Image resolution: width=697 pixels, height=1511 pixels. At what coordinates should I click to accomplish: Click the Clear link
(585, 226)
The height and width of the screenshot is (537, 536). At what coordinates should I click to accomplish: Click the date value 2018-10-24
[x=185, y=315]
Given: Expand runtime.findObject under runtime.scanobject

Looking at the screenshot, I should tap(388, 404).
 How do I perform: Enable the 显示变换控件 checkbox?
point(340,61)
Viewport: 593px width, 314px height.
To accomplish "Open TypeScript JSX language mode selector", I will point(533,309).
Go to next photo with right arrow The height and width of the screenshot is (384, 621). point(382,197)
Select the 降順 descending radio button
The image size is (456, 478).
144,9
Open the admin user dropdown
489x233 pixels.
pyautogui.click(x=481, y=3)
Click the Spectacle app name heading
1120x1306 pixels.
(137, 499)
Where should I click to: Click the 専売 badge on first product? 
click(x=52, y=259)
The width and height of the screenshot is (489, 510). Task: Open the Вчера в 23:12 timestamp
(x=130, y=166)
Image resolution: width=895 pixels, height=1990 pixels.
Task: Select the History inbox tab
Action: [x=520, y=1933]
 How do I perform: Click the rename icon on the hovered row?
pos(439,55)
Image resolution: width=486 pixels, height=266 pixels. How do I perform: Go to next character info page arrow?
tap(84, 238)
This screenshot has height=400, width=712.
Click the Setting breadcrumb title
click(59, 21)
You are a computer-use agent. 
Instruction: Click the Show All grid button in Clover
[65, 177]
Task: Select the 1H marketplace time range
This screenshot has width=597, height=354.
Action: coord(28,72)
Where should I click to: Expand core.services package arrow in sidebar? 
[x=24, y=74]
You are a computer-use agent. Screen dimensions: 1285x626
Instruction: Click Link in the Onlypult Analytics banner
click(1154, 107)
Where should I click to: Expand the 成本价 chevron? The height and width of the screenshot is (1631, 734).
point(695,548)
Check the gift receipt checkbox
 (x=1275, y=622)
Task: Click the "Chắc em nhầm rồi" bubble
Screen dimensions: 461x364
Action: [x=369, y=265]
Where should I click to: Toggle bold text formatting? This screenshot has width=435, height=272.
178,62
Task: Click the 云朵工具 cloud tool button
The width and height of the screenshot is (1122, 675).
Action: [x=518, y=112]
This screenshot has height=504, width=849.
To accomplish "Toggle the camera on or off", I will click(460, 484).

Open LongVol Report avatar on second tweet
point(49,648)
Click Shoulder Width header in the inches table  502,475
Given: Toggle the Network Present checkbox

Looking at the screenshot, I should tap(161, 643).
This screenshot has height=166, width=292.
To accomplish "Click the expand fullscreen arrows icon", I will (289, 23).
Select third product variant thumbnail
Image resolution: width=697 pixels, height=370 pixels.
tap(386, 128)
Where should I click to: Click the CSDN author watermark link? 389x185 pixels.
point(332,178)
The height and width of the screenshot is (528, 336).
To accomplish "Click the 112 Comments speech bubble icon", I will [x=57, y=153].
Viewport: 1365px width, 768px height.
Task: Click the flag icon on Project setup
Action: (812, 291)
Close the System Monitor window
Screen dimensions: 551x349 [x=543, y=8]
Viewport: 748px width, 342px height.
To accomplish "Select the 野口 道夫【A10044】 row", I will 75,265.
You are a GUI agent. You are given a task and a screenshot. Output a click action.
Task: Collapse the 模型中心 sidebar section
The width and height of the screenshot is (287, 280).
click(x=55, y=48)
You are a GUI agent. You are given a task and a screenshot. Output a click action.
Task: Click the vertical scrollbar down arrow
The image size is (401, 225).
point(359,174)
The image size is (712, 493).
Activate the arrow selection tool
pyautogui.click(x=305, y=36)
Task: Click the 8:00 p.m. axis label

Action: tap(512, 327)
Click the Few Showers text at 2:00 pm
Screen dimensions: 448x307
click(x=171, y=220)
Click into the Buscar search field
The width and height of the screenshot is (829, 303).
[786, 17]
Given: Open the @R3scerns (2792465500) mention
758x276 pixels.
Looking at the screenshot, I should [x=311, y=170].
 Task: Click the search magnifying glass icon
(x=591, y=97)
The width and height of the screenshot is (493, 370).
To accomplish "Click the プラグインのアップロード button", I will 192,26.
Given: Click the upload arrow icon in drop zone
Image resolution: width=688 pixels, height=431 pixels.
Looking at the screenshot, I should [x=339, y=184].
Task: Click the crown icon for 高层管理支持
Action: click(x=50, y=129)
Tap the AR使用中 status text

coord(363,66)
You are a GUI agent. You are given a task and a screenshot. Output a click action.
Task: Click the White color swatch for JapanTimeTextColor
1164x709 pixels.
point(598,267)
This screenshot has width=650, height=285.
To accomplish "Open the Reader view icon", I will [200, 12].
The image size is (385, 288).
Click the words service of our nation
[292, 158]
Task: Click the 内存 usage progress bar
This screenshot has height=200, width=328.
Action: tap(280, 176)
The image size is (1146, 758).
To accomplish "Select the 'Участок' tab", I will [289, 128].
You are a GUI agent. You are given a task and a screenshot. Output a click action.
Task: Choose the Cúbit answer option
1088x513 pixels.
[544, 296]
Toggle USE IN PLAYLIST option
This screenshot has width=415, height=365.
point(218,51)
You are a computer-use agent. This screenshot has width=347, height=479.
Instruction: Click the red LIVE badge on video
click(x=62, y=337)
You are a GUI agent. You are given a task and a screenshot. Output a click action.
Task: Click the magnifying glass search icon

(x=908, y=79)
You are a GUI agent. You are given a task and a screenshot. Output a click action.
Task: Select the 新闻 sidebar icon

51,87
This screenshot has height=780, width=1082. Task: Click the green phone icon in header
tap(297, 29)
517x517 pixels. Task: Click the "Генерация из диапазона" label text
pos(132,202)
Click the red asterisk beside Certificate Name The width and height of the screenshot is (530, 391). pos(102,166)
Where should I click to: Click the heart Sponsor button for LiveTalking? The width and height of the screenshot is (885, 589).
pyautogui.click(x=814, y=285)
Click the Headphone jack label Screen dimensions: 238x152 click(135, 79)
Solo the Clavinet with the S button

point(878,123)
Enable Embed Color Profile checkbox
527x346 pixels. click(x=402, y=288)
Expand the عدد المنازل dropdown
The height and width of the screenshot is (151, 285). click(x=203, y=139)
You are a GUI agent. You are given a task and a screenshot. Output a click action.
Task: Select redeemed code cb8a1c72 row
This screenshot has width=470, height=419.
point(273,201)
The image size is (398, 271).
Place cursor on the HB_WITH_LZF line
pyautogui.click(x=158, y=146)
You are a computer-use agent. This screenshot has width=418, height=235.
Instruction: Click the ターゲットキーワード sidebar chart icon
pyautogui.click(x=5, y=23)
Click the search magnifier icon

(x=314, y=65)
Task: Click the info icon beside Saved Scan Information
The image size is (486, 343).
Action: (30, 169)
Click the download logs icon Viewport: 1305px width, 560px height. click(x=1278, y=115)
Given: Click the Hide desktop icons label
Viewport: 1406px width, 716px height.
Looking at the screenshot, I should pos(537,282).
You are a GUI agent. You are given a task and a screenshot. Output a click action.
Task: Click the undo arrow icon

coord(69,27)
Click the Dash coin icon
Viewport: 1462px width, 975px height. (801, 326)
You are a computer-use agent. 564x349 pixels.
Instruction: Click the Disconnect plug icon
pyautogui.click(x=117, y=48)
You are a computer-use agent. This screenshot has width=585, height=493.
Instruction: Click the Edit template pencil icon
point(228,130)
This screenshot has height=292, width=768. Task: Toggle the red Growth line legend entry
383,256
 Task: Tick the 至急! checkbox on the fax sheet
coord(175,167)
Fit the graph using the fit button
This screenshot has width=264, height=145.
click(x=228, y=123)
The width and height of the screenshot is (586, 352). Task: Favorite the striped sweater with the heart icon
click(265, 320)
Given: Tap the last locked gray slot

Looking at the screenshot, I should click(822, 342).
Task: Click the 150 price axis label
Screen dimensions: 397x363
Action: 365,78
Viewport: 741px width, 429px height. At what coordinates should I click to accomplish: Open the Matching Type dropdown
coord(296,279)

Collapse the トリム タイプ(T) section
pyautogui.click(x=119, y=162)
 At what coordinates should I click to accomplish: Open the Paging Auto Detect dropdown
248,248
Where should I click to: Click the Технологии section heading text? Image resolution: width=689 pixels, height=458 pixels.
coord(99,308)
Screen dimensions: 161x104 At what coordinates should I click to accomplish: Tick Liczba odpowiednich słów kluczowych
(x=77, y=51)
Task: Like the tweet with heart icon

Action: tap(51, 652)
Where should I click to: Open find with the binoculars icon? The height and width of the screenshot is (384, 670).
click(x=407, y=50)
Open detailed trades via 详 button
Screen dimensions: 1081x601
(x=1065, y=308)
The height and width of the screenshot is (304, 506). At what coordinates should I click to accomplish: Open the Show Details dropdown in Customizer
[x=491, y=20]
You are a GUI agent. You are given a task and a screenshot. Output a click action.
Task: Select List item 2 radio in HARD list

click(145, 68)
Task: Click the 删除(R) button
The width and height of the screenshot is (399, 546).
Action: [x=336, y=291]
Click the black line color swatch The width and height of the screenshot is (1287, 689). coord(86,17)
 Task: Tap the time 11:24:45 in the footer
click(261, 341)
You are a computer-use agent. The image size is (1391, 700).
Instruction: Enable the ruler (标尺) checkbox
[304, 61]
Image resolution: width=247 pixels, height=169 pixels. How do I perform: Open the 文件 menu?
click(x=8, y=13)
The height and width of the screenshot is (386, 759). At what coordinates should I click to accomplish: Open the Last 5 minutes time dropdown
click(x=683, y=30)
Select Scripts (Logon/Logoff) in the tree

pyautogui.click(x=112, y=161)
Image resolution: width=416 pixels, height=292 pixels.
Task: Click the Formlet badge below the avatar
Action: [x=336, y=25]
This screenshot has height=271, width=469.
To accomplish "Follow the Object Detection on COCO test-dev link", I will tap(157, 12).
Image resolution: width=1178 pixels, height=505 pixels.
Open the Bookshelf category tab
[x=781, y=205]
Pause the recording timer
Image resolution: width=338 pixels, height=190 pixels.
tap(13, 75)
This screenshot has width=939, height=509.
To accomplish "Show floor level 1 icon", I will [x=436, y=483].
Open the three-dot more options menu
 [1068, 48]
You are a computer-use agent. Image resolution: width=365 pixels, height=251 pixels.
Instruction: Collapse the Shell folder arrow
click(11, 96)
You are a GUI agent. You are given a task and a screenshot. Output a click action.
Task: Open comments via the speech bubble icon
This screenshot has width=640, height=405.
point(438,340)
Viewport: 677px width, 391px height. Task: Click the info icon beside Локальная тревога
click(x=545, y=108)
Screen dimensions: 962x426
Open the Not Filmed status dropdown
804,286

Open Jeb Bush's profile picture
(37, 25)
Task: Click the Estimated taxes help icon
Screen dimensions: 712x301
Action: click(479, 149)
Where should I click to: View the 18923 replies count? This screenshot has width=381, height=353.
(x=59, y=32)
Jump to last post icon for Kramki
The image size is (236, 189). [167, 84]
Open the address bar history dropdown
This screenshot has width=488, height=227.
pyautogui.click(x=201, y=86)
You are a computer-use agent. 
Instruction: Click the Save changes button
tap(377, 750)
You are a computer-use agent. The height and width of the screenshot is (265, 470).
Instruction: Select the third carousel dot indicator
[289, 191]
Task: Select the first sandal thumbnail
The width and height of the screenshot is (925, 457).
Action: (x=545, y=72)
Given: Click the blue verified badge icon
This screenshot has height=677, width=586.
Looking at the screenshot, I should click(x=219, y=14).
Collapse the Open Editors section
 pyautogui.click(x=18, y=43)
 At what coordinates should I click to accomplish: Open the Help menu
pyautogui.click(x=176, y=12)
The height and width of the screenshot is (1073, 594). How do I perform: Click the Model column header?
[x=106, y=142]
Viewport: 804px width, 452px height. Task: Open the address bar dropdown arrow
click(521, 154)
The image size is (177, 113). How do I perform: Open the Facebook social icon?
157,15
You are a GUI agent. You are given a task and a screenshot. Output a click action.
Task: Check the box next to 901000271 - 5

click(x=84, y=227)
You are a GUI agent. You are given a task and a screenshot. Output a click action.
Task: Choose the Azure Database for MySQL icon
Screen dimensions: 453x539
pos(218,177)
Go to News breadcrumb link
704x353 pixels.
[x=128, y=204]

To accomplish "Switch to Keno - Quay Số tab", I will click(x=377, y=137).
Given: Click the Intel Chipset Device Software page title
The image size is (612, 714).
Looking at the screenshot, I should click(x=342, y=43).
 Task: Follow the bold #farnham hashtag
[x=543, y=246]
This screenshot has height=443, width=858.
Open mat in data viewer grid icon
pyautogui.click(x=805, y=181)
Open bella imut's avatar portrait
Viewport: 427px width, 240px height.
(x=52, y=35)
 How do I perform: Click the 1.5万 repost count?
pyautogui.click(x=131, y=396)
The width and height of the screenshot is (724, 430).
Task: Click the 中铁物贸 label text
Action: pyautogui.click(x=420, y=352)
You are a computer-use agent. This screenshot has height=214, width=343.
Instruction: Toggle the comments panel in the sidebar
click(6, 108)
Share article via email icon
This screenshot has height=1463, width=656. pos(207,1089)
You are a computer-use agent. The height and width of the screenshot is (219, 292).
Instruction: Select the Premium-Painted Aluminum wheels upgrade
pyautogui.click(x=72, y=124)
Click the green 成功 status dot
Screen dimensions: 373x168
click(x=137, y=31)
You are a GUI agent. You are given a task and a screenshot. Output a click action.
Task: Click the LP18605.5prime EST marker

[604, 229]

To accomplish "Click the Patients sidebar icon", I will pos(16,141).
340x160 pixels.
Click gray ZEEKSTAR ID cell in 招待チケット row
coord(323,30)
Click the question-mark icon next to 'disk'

· · · · ·

• To do:
What lines above contain the word "Choose"? Return each such line.

• Response box:
Task: Choose the Cúbit answer option
Task: Choose the Azure Database for MySQL icon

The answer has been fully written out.